EKRE remains most-supported party according to the poll, which bases its ratings on a Riigikogu election, rather than either local or European elections.

EKRE picked up 24.5 percent of support, compared with 22 percent for the prime minister's party, Reform, and 20.5 percent for the Center Party.

Reform's support saw the biggest change over the past week, falling by 1.2 percentage points, Norstat says – its lowest level since the start of 2019 and before the last Riigikogu elections. At the same time, EKRE's support is at its highest level so far.

Center is 1.6 percentage points behind Reform – the narrowest gap since February 2019.

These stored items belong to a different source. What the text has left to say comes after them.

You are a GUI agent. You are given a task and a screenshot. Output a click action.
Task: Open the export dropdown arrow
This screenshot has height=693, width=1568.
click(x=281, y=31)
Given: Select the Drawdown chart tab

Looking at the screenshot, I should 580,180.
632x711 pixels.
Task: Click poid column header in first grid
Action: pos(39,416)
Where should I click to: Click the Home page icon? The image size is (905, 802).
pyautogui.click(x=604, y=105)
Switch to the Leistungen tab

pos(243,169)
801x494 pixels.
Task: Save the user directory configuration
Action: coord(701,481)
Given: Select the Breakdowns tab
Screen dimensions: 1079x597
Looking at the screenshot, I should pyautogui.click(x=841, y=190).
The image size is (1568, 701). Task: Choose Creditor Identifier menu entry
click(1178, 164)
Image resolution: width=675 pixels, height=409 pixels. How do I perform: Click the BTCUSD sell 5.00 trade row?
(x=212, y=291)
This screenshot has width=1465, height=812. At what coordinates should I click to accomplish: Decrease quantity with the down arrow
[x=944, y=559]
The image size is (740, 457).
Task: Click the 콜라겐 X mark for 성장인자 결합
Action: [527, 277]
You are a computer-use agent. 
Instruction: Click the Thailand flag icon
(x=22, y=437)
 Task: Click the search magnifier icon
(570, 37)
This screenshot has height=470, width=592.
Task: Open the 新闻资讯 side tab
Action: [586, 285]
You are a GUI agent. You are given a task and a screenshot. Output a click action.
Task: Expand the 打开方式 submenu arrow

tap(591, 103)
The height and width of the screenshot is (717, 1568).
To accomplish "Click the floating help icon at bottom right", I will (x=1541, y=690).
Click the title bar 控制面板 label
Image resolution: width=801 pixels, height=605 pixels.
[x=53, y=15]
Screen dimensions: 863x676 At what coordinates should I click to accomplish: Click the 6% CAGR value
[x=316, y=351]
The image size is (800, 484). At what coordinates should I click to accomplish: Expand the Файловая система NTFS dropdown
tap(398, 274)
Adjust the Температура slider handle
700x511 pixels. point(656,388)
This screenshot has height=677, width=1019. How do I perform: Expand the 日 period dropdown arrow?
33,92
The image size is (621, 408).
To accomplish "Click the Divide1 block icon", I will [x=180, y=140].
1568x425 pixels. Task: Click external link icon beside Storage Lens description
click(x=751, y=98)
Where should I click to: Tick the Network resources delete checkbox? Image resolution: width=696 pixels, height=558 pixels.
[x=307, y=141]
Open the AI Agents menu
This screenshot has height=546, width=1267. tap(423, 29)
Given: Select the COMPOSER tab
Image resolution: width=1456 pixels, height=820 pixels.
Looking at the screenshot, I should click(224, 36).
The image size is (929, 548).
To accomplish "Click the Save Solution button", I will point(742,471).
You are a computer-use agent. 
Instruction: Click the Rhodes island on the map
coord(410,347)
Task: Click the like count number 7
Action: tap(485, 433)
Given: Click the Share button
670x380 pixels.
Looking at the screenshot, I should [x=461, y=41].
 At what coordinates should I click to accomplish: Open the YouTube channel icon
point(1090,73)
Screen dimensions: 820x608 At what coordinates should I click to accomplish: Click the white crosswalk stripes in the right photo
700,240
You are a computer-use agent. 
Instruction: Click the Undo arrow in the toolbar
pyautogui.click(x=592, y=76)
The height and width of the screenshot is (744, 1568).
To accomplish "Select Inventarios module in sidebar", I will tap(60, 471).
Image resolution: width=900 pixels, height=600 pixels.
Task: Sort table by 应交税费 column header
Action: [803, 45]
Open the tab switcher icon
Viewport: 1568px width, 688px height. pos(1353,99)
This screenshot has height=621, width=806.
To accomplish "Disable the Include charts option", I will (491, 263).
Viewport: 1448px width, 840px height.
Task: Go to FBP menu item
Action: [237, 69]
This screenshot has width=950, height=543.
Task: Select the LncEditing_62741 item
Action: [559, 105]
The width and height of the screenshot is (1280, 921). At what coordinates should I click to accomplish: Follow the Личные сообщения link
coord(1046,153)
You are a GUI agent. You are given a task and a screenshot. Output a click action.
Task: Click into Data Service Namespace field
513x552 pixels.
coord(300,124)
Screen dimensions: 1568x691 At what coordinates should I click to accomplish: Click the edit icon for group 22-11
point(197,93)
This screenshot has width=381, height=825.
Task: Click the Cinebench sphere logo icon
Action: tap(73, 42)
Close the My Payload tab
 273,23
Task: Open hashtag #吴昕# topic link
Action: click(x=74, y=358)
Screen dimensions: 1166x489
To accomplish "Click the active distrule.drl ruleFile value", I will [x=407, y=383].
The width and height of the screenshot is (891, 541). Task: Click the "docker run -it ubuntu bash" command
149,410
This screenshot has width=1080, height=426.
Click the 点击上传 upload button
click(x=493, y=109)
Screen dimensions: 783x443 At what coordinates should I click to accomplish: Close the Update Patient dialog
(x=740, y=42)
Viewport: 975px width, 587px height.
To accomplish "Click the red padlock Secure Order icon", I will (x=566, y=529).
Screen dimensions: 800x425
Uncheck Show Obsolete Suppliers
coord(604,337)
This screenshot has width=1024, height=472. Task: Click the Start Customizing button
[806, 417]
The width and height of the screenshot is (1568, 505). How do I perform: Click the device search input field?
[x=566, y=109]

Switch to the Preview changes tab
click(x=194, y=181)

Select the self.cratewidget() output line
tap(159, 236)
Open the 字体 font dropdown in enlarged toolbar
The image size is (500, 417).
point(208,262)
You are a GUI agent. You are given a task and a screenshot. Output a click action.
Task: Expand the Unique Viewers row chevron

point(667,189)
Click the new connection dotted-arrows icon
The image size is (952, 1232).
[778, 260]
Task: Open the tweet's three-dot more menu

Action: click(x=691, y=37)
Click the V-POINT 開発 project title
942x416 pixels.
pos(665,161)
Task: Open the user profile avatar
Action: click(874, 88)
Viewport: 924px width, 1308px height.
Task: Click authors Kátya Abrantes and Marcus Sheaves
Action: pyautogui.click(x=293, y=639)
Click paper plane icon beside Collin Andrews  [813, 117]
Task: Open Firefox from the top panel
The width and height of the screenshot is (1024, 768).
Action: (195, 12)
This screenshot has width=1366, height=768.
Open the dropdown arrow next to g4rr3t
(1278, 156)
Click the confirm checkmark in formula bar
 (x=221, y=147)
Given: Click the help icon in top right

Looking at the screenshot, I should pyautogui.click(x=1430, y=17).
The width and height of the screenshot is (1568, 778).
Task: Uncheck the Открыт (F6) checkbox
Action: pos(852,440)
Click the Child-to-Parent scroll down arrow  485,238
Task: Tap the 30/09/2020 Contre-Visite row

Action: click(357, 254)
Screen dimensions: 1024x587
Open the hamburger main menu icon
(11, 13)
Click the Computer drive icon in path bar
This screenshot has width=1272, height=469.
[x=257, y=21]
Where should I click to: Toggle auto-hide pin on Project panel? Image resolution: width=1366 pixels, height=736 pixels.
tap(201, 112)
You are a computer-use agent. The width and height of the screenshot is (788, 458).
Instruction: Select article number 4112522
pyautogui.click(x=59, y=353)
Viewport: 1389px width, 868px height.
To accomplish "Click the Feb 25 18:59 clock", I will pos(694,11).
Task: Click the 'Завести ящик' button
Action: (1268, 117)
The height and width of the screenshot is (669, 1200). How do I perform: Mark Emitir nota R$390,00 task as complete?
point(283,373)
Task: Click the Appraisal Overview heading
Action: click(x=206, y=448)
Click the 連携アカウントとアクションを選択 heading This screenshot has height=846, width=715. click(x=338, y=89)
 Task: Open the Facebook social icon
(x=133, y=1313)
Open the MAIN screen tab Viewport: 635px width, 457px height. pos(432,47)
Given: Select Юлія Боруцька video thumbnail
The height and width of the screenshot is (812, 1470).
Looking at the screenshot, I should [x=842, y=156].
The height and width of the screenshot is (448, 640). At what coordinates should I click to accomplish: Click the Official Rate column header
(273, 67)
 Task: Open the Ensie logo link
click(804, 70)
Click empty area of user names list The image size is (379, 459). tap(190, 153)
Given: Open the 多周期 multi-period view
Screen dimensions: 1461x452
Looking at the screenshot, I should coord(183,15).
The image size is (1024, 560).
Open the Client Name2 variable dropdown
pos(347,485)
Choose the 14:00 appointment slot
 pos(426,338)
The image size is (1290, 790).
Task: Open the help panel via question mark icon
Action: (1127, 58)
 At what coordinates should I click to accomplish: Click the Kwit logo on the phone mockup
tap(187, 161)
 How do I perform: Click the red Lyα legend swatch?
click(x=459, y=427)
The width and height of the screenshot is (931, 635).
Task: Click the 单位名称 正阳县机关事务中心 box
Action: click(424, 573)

Of the remainder, the non-parliamentary Eesti 200 stays in fourth place with 13.8 percent support, SDE is on 8.3 percent and Isamaa, seeing its highest rating since August 2019, lies in sixth place with 8.2 percent support.

University of Tartu researcher Martin Mölder says that the recent figures show a stabilization for EKRE at somewhere round the 25-percent mark, but a continuing fall for Reform, which has been hovering at just over 20 percent in the last couple of weeks, compared with 22-23 percent a couple of weeks prior to that.

"[Reform] has not avoided a continued decline in its aggregate average of these four weeks, and at present it seems that a further decline in support is more likely than a reversal of the downward trend," Mölder said, adding that Reform has lost support in all societal sectors and is closer now to Center than to EKRE. "And as the support of the Center Party seems to be slowly but steadily recovering, it can be assumed that the gap between the Center Party and the Reform Party will narrow further," Mölder went on.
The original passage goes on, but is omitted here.